Duplex Interaction Alignment

Updated 16 June 2026

Duplex Interaction Alignment is a paradigm that synchronizes continuous input and output streams, enabling real-time, natural dialogue in AI systems.
It employs dual-stream transformers, token interleaving, and control heads to optimize turn-taking, minimize latency, and manage proactive behaviors.
Empirical evaluations in systems like SALM-Duplex and MiniCPM-o 4.5 highlight its effectiveness in bridging the gap between traditional turn-based and fluid, duplex communication.

Duplex interaction alignment refers to the set of modeling, data, and optimization strategies that enable artificial agents—primarily large language or multimodal models—to process, synchronize, and align simultaneous input and output streams in real-time dyadic or multi-party communication settings. This paradigm is distinguished from conventional turn-based systems by the ability to continuously ingest user input (speech, text, or multimodal cues) while generating uninterrupted agent output, yielding natural turn-taking, low-latency response to interruptions, real-time barge-in handling, and, in advanced systems, proactive or tool-triggering behaviors. This article surveys the principles, architectures, objective functions, empirical protocols, and evaluation techniques underpinning duplex interaction alignment across speech, multimodal, and communication system domains.

1. Foundations and Motivation

Traditional turn-based human-computer interaction protocols—where input and output phases alternate with rigid boundaries—limit responsiveness, prevent user interruptions during output generation, and diverge from natural human conversation dynamics. Duplex interaction alignment addresses these shortcomings by enabling synchronous "listen-and-speak" models that achieve fluid, human-like engagement.

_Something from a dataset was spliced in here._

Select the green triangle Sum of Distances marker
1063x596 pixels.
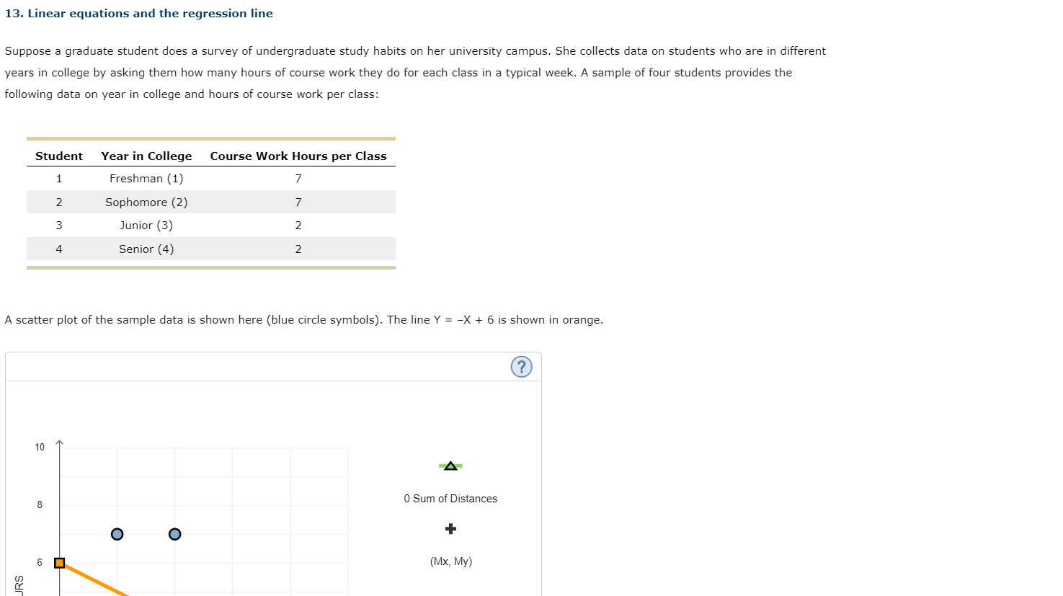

Contemporary systems instantiate this paradigm across speech-to-speech language modeling (e.g., SALM-Duplex (Hu et al., 21 May 2025)), multi-channel multimodal frameworks (e.g., MiniCPM-o 4.5 (Cui et al., 30 Apr 2026), DuplexOmni (Huang et al., 8 Jun 2026)), as well as multi-agent environments in communications (e.g., MIMO two-way interference alignment (Fouladgar et al., 2015)). Key challenges include aligning input and output streams that differ in sequence length and semantics; ensuring timely, semantically-tight agent responses (pause, barge-in, backchannel); minimizing latency; and maintaining model fluency and dialogue safety.

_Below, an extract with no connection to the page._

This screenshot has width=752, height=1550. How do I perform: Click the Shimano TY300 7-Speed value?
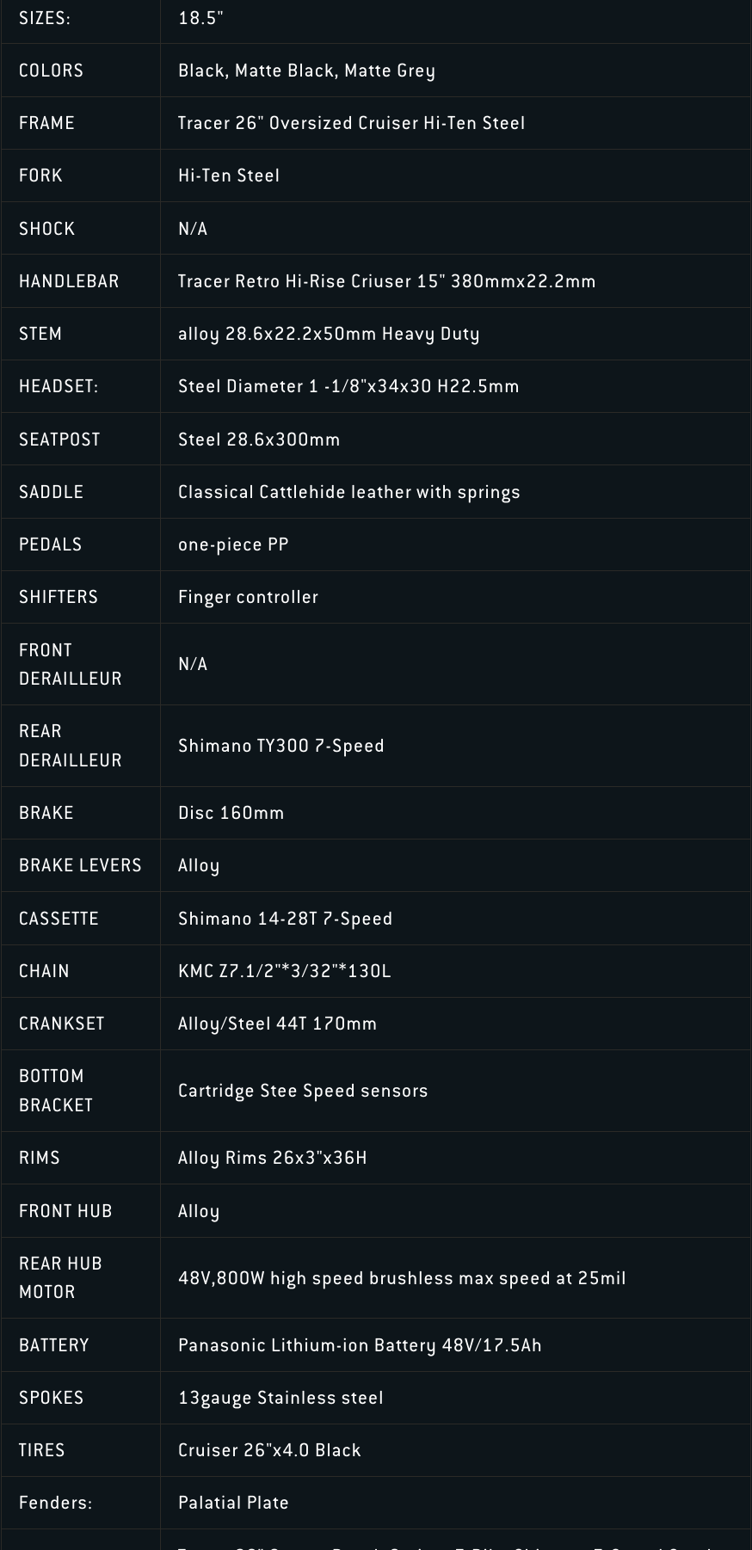coord(280,746)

Duplex alignment unifies approaches from autoregressive token synchronization, preference-based objective shaping, explicitly supervised temporal coupling, and RL-based behavioral refinement, all of which are aimed at optimizing both content and interaction-level metrics over continuous, streaming exchanges (Wu et al., 26 Jun 2025, He et al., 17 May 2026, Ohashi et al., 9 Jun 2026).

2. Architectural Mechanisms for Duplex Alignment

2.1 Dual-Stream and Multi-Channel Backbones

Modern duplex models ingest two or more continuous streams:

User input: Causal embeddings or tokens generated from streaming encoders (e.g., FastConformer-CTC in SALM-Duplex (Hu et al., 21 May 2025), Whisper-derived ASR in MiniCPM-o 4.5 (Cui et al., 30 Apr 2026)).
Agent output: Discrete tokens (text, audio codec codes, or multimodal representations) generated via neural audio codecs (e.g., NanoCodec), TTS heads, or multi-modal decoders.
Additional channels: Action or tool channels for in-conversation planning or real-time tool invocation (e.g., action channel in DuplexSLA (Zhang et al., 20 May 2026)).

Fusion typically occurs at every fixed "chunk" or frame (e.g., 80/160/1000 ms), via embedding summation and positional encoding. Time alignment is preserved by both hard serialization and the use of explicit boundary tokens per stream.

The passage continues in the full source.